Tobacco funds waylaid
Like many states, Minnesota used much of its revenue from a 1998 legal settlement with tobacco companies to close general budget deficits. Former Gov. Tim Pawlenty and the Legislature exhausted a $1 billion tobacco trust fund, which had been used to finance health and child welfare programs, to plug budget gaps in 2004.
Pawlenty and Dayton have used additional annual payments from tobacco companies to finance bond sales that help cover the state's deficits.
Minnesota did seal away some money at the time of the settlement, which now funds a nonprofit called ClearWay Minnesota and its quit-smoking programs. That protected money is why the state looks better than most, McGoldrick said. "It was set aside before it ever got to the Legislature to abscond with."
ClearWay's existence guarantees that every Minnesotan has access to quit-smoking counseling, said spokesman Mike Sheldon. However, he believes other state budget cuts have hurt campaigns designed to prevent teens from smoking in the first place.
Despite the hand-wringing over prevention spending, Minnesota Student Surveys have shown a decline in smoking since 1998. Only one-fifth of high school seniors in the latest survey, for 2010, said they had smoked in the prior month.
Ehlinger said the progress has slowed, though. And advocates worry about renewed interest in tobacco, because prevention spending is at its lowest level nationally since the tobacco settlement.

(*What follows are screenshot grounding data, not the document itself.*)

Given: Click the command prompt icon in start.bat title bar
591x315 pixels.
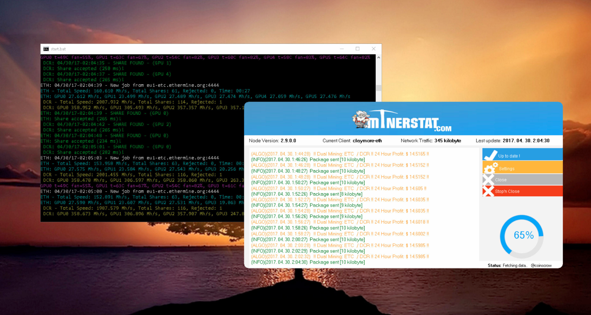Looking at the screenshot, I should (x=46, y=49).
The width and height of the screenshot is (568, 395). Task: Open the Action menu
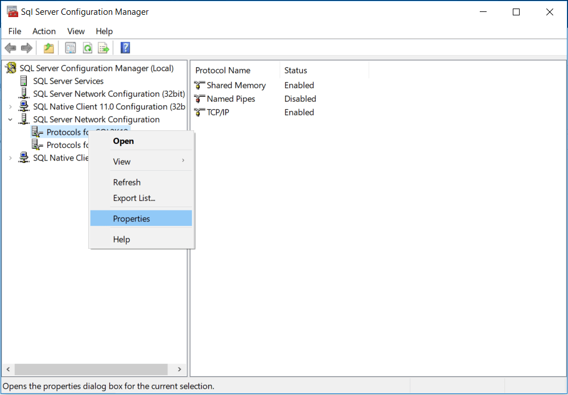(44, 31)
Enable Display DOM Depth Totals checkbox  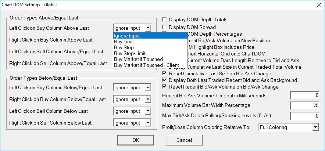165,20
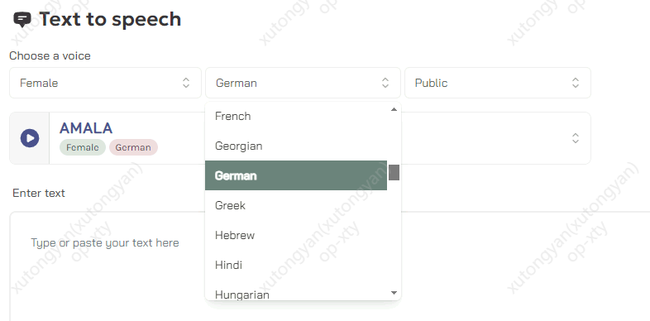Select Georgian from the language list
Screen dimensions: 650x321
click(x=296, y=146)
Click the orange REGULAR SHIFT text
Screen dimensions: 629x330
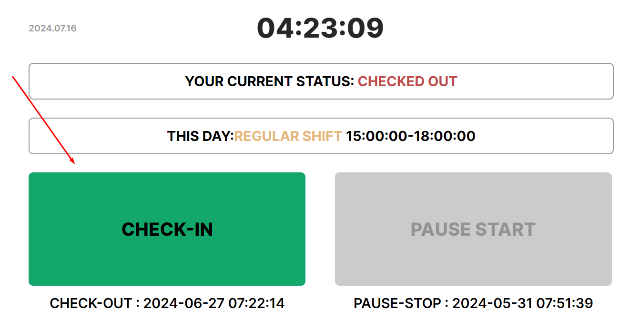pos(288,136)
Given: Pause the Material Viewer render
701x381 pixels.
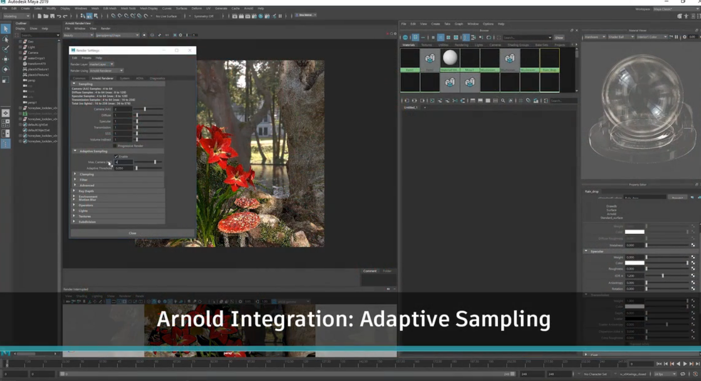Looking at the screenshot, I should (x=676, y=37).
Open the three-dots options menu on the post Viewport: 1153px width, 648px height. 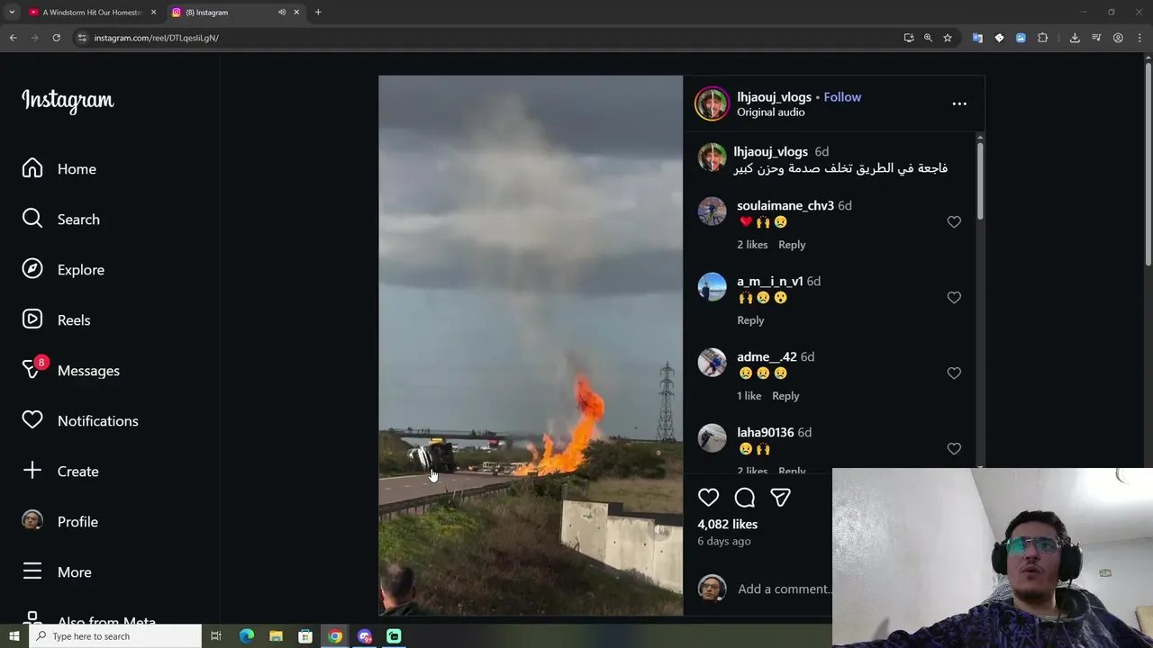point(959,104)
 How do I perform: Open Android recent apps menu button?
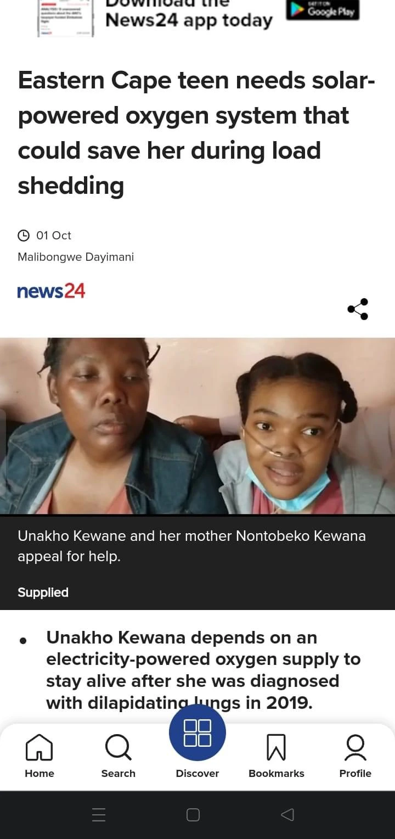[x=99, y=815]

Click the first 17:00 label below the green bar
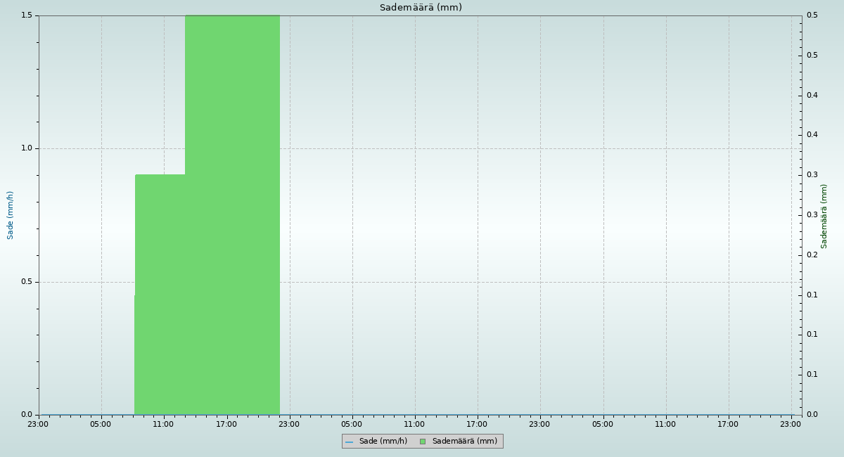point(226,424)
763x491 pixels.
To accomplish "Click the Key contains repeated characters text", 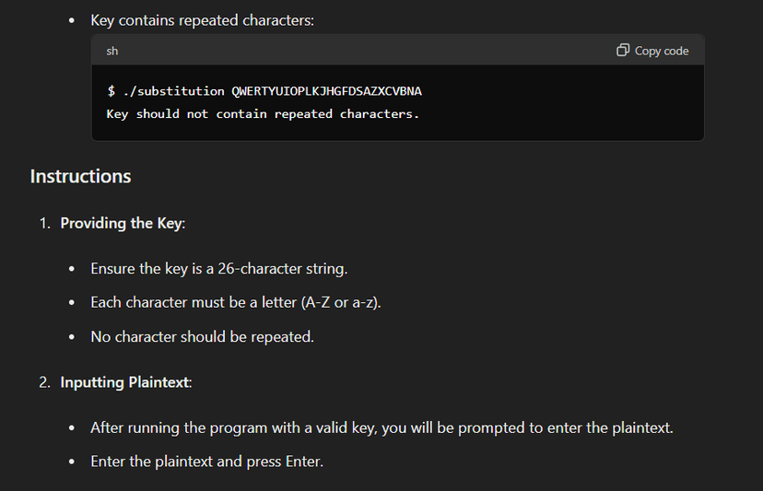I will [202, 20].
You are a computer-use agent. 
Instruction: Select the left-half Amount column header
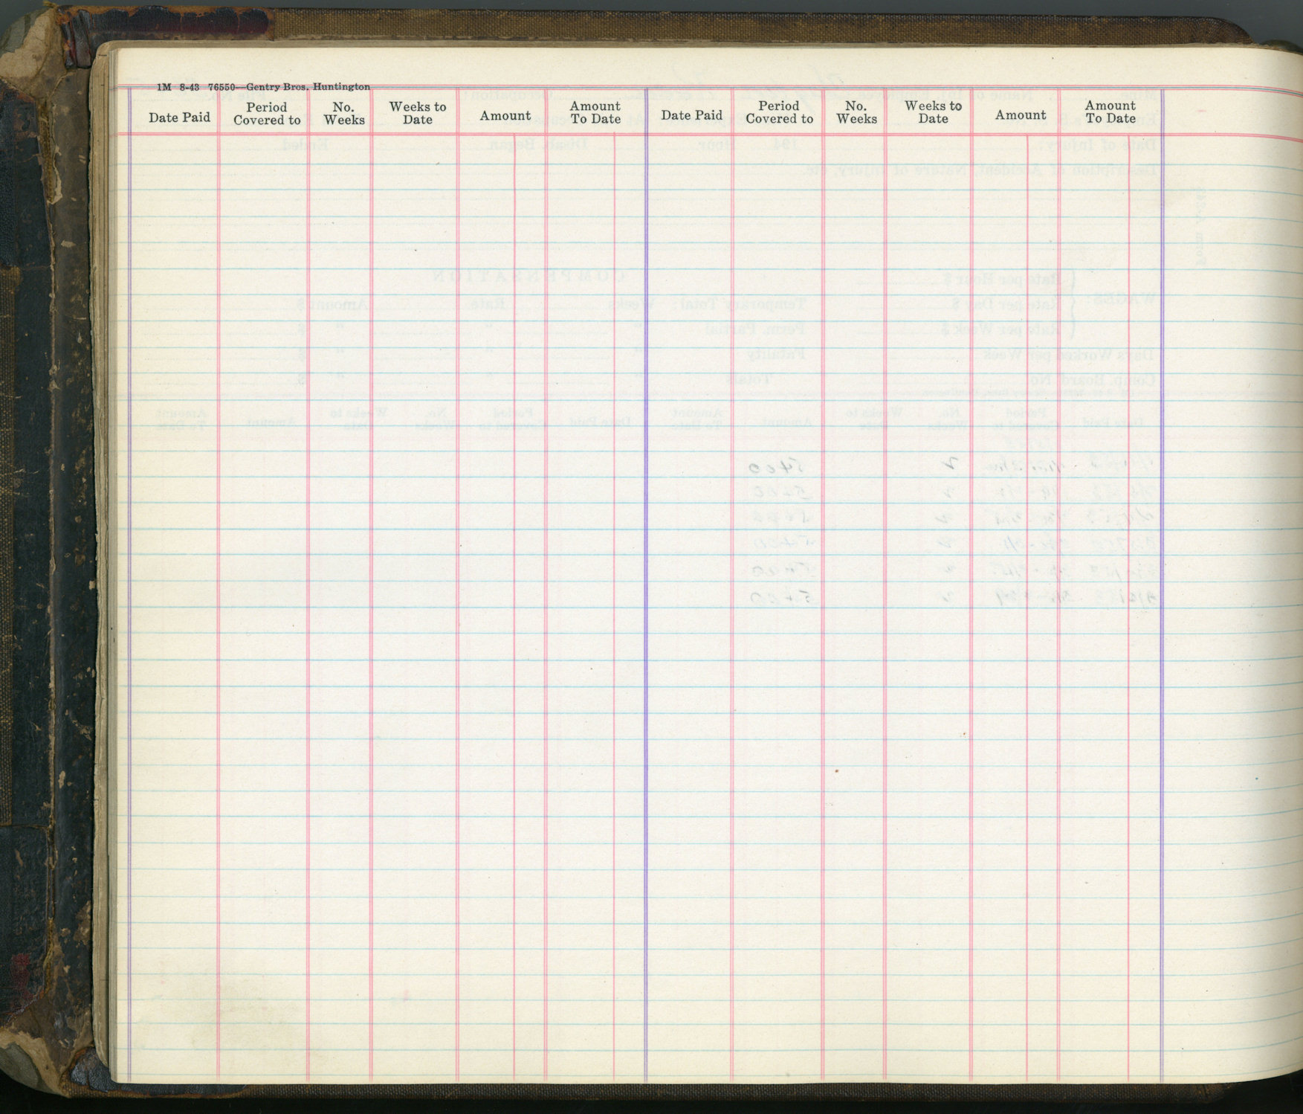pyautogui.click(x=505, y=116)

Following past economic downturns, anti-tobacco spending rebounded, but there's no guarantee that will happen again, McGoldrick said. "We're getting farther and farther away from the settlement. We're finding some state legislators who don't know what the settlement is or was."
In Minnesota, some prevention activities are now funded by the Statewide Health Improvement Program, which awards grants to combat a variety of chronic health problems -- and which underwrote the program at Rigid Hitch.
Betsy Kauffman can't say whether the company's smoking campaign cut health costs, though annual claims have declined since it took place in 2010.
One employee was astonished when she no longer suffered bronchitis flareups in the winter. The woman declined to give her name because, she said, her husband never knew she smoked at work and would be mad if he found out.
She admits to an occasional cigarette when out with friends, but said support from co-workers has eliminated her craving to smoke at work.
"I think that's where so many of us get our stress level, and that's not going to go away," she said. "So if you have someone you can talk to, if you're having a bad day, then that can help you out."